**TO DO**: Please render the material below as a JSON list of strings, with one string per line and blank lines left out.

**INFORMATION GIVEN**:
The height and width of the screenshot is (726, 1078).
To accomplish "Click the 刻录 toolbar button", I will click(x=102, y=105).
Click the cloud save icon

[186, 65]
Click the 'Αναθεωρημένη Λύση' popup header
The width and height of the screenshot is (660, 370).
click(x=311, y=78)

**SOLUTION**:
[
  "The height and width of the screenshot is (726, 1078).",
  "To accomplish \"Click the 刻录 toolbar button\", I will click(x=102, y=105).",
  "Click the cloud save icon",
  "[186, 65]",
  "Click the 'Αναθεωρημένη Λύση' popup header",
  "The width and height of the screenshot is (660, 370).",
  "click(x=311, y=78)"
]